Porém, por parte das pessoas usuárias do serviço, tem a típica reação de suspeita. O corpo freak, dentro de um sistema de normatividade compulsória, é sempre um corpo suspeito. Felipe conta que mesmo uniformizado ouve perguntas desconfiadas se trabalha na companhia, como se para nós essa realidade não fosse possível. E, de fato, não era, mas tem sido conquistada e construída com a insistência freak em permanecer. Resistir.

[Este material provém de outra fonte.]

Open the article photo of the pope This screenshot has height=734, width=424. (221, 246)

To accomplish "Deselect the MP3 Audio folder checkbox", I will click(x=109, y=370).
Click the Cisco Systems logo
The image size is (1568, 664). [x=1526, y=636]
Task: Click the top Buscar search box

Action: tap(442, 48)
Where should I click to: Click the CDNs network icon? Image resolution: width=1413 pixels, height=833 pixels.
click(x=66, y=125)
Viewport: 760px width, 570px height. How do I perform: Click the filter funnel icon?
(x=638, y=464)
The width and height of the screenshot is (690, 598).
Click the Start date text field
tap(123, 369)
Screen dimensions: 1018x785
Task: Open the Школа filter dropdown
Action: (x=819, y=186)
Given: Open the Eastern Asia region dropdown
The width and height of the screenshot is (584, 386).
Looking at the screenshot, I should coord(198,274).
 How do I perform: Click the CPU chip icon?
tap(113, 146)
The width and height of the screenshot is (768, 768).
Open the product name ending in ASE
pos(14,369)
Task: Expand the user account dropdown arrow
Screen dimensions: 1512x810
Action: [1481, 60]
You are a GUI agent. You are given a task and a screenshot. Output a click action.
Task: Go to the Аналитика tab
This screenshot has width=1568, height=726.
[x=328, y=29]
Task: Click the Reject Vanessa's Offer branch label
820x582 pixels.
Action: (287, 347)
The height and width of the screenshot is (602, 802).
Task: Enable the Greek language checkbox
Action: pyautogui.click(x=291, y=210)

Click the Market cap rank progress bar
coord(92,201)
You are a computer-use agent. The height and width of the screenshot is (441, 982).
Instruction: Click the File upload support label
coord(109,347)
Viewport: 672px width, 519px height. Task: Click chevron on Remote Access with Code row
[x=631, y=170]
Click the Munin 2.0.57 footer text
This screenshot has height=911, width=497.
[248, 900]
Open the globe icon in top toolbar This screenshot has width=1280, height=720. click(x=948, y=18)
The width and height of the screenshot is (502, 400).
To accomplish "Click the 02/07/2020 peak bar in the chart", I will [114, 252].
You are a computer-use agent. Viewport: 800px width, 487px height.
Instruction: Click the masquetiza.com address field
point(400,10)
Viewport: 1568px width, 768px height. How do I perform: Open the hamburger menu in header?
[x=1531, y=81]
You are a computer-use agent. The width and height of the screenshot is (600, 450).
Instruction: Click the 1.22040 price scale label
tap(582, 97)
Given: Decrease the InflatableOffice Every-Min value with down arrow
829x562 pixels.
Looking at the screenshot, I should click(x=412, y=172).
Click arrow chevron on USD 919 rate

Hoje Felipe retornou para universidade, voltou para o curso de Economia na Universidade Paulista – UNIP. Hoje Felipe Barbosa tem 92mm nos lóbulos, alargadores no septo nasal (12mm), hélix (8mm) e nostril (5mm), muitas tatuagens visíveis (incluindo a cabeça) e implante subcutâneo na mão. Hoje ele é um maquinista de trem concursado, que a despeito de todas as discriminações, exerce sua profissão cotidianamente levando milhares de pessoas para seus variados caminhos. Hoje ele é um futuro economista. E que importante é expandir a vida no presente ao ponto de projetar o futuro!

Se alguns anos atrás Felipe buscava satisfação pessoal e profissional, ao que parece ele tem encontrado. Para nós, acessar a sua história, é acessar a criação de novas possibilidades e imaginar novos contextos possíveis para as pessoas freaks e as outras tantas dissidências.

E quando o maquinista do trem é freak? Você apenas senta e vai, sem saber, sem nem imaginar… Apenas passa. Nós seguimos.

Nós seguimos caminhando entre vocês.